YOUR OBJECTIVE:
From the listing below, please copy out verbatim every line from the line with "Open the Fijar" up to and including the line with "tap(876, 29)".

ENTRIES SHOWN:
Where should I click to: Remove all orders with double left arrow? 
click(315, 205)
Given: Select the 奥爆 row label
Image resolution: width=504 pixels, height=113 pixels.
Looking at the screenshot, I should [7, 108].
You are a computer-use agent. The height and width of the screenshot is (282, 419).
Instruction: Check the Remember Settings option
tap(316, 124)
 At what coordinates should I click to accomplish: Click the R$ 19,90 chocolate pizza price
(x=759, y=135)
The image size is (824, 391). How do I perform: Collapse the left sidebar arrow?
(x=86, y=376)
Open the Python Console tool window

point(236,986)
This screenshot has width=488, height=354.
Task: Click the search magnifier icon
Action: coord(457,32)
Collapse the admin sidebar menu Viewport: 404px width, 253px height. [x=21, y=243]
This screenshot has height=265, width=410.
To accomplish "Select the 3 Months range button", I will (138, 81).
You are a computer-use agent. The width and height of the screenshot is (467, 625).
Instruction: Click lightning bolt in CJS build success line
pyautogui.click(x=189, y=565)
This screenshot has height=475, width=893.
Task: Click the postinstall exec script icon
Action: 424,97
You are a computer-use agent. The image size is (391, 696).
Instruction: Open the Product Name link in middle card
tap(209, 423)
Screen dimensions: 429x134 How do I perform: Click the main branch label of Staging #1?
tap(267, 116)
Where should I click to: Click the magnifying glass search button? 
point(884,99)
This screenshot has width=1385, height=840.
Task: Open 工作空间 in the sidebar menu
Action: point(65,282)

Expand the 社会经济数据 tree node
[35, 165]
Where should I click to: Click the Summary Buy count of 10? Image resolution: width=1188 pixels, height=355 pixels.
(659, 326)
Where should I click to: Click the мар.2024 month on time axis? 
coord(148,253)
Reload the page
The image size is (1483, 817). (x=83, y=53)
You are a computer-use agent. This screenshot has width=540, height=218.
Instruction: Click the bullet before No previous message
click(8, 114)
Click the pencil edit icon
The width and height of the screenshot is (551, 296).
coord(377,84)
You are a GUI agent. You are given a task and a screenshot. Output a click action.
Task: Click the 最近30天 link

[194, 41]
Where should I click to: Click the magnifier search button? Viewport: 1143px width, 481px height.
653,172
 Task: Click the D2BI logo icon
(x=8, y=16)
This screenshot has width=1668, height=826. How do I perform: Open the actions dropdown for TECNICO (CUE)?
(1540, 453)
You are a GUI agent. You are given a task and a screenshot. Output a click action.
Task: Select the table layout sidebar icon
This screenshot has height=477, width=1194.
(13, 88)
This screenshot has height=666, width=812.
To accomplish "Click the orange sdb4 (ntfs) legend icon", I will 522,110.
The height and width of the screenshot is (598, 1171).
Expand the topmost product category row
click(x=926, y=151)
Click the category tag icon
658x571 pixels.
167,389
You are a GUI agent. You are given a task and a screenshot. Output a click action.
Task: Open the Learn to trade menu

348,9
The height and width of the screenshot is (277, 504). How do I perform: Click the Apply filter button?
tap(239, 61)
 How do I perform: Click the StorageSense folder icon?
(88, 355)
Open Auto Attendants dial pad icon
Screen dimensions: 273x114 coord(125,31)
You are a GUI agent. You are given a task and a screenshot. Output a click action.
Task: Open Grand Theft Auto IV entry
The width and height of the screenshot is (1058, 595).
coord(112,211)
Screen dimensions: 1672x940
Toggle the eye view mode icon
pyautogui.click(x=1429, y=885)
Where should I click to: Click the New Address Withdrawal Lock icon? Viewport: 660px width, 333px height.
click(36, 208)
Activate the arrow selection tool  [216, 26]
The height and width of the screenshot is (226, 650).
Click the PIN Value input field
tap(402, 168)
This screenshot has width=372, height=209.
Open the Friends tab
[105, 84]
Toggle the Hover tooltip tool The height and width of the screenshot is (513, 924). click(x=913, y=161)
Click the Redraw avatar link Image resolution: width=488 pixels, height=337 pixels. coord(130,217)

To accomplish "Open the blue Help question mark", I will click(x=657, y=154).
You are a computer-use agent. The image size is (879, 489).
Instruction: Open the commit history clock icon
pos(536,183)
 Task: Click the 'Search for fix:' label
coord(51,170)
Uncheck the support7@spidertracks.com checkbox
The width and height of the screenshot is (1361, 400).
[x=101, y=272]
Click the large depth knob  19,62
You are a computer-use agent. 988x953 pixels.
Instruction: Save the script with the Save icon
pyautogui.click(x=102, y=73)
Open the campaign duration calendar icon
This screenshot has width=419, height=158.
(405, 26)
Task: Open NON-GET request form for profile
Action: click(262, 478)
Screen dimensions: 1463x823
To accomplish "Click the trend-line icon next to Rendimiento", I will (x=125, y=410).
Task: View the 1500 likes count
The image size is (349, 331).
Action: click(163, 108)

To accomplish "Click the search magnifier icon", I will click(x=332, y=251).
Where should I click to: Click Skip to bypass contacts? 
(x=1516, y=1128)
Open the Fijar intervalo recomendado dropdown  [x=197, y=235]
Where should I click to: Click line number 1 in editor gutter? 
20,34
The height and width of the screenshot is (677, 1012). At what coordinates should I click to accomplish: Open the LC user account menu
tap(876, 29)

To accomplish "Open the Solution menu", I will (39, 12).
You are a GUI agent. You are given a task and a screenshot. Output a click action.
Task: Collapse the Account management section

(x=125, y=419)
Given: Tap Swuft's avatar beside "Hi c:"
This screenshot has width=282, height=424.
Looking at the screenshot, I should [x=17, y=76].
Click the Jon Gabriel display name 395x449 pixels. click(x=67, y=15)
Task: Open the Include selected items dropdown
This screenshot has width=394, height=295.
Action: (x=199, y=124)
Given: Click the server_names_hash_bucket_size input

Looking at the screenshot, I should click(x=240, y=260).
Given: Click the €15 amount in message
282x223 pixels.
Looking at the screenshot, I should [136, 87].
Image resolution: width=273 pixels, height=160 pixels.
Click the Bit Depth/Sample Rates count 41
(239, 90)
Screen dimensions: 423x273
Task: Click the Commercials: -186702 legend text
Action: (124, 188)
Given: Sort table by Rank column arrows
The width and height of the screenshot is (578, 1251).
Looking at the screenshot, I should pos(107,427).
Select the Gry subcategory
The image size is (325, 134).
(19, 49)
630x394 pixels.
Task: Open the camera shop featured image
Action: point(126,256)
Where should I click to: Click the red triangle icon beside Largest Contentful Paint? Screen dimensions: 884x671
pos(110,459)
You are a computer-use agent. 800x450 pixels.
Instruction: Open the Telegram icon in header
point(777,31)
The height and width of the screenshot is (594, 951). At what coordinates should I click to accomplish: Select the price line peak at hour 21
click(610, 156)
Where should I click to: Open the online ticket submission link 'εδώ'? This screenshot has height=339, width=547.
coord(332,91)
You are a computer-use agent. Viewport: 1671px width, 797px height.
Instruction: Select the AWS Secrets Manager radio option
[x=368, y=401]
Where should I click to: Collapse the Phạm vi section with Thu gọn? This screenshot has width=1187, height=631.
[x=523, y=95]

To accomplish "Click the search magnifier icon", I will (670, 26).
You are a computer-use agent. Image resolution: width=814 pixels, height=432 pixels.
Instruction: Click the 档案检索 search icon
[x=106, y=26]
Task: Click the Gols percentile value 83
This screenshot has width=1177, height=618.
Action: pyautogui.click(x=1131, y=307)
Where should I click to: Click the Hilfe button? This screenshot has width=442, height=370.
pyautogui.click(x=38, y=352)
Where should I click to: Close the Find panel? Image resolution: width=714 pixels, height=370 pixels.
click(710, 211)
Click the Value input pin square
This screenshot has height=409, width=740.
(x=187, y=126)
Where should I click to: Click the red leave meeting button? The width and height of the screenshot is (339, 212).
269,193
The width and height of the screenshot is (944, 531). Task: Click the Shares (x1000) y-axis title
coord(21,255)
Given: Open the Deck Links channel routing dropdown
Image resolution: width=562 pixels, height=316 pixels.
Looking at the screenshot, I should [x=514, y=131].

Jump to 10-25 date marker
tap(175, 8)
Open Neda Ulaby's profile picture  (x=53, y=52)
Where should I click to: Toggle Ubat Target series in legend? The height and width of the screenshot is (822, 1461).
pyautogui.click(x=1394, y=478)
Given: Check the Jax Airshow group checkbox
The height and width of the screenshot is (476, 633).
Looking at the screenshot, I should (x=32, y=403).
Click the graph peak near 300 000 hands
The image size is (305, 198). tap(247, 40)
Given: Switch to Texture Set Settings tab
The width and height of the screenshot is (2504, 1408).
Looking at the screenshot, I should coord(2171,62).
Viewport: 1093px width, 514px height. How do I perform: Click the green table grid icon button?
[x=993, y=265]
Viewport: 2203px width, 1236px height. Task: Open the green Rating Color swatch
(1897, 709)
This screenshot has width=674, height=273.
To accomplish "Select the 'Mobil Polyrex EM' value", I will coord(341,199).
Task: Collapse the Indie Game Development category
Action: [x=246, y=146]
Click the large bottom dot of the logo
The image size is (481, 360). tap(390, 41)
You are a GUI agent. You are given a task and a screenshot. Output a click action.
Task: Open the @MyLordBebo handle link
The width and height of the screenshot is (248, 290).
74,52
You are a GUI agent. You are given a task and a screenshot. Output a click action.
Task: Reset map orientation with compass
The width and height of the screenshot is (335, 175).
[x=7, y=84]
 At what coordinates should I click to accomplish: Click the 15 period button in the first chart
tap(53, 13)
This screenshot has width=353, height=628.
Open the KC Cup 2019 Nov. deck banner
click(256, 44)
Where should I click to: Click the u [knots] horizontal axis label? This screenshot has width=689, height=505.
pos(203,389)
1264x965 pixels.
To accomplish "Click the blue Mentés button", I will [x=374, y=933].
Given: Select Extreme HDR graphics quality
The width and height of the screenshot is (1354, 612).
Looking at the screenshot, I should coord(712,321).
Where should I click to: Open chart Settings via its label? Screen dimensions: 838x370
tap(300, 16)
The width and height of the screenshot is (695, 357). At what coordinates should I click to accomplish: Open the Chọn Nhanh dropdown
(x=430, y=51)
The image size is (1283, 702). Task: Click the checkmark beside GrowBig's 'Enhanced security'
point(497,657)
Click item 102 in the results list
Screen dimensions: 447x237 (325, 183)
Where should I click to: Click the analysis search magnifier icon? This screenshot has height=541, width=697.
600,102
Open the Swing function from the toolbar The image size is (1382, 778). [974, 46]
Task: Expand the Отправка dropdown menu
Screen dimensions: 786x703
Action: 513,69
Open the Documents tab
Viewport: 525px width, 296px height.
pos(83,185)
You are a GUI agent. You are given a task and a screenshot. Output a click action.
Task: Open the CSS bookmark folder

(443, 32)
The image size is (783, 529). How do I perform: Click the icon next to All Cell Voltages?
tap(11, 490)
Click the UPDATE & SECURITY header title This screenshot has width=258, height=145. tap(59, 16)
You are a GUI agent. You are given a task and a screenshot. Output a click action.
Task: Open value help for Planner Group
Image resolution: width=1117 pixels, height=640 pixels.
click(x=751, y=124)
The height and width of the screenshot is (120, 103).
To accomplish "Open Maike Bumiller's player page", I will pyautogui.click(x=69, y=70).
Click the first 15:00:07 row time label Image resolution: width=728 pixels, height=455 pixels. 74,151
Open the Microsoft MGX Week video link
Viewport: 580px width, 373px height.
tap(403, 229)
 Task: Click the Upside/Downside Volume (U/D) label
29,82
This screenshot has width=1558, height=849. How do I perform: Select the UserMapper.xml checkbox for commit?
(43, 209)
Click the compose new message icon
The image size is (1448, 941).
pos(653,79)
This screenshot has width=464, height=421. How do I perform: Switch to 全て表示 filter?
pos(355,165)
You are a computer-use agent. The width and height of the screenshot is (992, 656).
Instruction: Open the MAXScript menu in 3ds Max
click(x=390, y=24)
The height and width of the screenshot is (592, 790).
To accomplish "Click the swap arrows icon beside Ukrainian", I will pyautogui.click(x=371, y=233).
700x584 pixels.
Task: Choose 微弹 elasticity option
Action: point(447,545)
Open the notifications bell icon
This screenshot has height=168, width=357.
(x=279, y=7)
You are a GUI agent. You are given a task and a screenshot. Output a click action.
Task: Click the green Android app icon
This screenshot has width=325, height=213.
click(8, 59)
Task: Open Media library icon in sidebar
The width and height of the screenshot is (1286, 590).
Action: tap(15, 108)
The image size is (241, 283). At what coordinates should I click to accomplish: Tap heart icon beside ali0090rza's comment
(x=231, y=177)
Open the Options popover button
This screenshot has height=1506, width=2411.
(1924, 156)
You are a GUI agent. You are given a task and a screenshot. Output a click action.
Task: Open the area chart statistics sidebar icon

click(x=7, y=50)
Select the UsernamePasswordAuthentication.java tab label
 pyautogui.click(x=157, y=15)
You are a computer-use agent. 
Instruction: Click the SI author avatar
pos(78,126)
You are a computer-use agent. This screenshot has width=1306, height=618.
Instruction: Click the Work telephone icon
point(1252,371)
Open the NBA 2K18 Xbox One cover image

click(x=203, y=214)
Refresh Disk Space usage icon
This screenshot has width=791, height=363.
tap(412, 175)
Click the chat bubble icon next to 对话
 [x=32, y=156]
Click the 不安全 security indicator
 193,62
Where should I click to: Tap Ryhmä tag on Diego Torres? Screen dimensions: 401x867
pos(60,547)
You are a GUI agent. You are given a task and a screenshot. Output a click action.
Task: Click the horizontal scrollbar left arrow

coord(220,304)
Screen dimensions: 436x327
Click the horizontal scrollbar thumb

TASK ANSWER:
Open the Fijar intervalo recomendado dropdown  [x=197, y=235]
Where should I click to: Click line number 1 in editor gutter? 
20,34
The height and width of the screenshot is (677, 1012). At what coordinates should I click to accomplish: Open the LC user account menu
tap(876, 29)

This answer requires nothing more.